INPUT DATA

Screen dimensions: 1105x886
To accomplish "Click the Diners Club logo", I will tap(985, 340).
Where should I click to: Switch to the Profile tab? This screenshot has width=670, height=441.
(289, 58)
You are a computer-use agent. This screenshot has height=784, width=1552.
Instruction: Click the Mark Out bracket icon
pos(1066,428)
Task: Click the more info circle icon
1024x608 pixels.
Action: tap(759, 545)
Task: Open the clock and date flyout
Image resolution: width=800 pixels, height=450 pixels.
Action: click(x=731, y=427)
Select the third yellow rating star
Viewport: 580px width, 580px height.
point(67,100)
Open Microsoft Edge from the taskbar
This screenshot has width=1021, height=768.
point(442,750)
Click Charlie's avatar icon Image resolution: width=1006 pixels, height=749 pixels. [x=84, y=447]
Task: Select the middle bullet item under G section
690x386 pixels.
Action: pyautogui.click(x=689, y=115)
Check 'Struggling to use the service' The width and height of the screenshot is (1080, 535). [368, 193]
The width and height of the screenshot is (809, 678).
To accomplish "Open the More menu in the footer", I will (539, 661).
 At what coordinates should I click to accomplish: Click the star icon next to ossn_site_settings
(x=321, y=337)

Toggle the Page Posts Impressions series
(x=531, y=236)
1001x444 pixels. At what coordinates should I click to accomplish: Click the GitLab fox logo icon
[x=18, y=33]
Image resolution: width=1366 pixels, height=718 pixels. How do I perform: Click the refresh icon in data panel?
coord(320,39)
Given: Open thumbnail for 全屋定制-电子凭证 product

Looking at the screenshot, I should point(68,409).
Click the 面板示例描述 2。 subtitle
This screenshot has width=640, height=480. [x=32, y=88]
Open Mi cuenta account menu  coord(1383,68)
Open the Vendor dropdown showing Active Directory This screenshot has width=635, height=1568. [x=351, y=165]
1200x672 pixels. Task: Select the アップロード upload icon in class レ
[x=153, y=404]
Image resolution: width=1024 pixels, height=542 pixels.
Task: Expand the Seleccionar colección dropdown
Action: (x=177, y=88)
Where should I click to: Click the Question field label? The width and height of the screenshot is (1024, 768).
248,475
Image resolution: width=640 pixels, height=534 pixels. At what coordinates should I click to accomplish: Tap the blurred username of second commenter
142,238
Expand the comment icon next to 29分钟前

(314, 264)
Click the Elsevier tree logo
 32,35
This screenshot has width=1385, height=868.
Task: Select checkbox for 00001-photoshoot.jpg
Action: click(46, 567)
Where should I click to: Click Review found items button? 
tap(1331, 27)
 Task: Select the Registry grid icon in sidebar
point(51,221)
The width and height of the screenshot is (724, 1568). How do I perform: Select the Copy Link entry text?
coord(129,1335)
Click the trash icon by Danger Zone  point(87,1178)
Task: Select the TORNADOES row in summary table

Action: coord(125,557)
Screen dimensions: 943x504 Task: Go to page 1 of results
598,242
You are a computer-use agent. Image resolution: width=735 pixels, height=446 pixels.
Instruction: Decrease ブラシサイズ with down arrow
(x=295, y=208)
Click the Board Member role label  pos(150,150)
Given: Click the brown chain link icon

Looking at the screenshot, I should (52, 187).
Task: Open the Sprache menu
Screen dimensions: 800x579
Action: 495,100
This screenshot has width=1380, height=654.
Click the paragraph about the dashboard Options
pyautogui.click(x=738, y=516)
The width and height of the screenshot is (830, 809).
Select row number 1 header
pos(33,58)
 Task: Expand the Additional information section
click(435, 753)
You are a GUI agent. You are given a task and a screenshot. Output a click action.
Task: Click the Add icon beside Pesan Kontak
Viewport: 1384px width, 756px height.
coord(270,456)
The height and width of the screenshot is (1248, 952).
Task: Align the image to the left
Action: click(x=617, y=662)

WHAT IS REQUIRED
The lines from the one containing "The width and height of the screenshot is (724, 1568)." through the last line of the records are the answer; set them down exactly and add nothing.

SOLUTION
The width and height of the screenshot is (724, 1568). How do I perform: Select the Copy Link entry text?
coord(129,1335)
Click the trash icon by Danger Zone  point(87,1178)
Task: Select the TORNADOES row in summary table

Action: coord(125,557)
Screen dimensions: 943x504 Task: Go to page 1 of results
598,242
You are a computer-use agent. Image resolution: width=735 pixels, height=446 pixels.
Instruction: Decrease ブラシサイズ with down arrow
(x=295, y=208)
Click the Board Member role label  pos(150,150)
Given: Click the brown chain link icon

Looking at the screenshot, I should (52, 187).
Task: Open the Sprache menu
Screen dimensions: 800x579
Action: 495,100
This screenshot has width=1380, height=654.
Click the paragraph about the dashboard Options
pyautogui.click(x=738, y=516)
The width and height of the screenshot is (830, 809).
Select row number 1 header
pos(33,58)
 Task: Expand the Additional information section
click(435, 753)
You are a GUI agent. You are given a task and a screenshot. Output a click action.
Task: Click the Add icon beside Pesan Kontak
Viewport: 1384px width, 756px height.
coord(270,456)
The height and width of the screenshot is (1248, 952).
Task: Align the image to the left
Action: click(x=617, y=662)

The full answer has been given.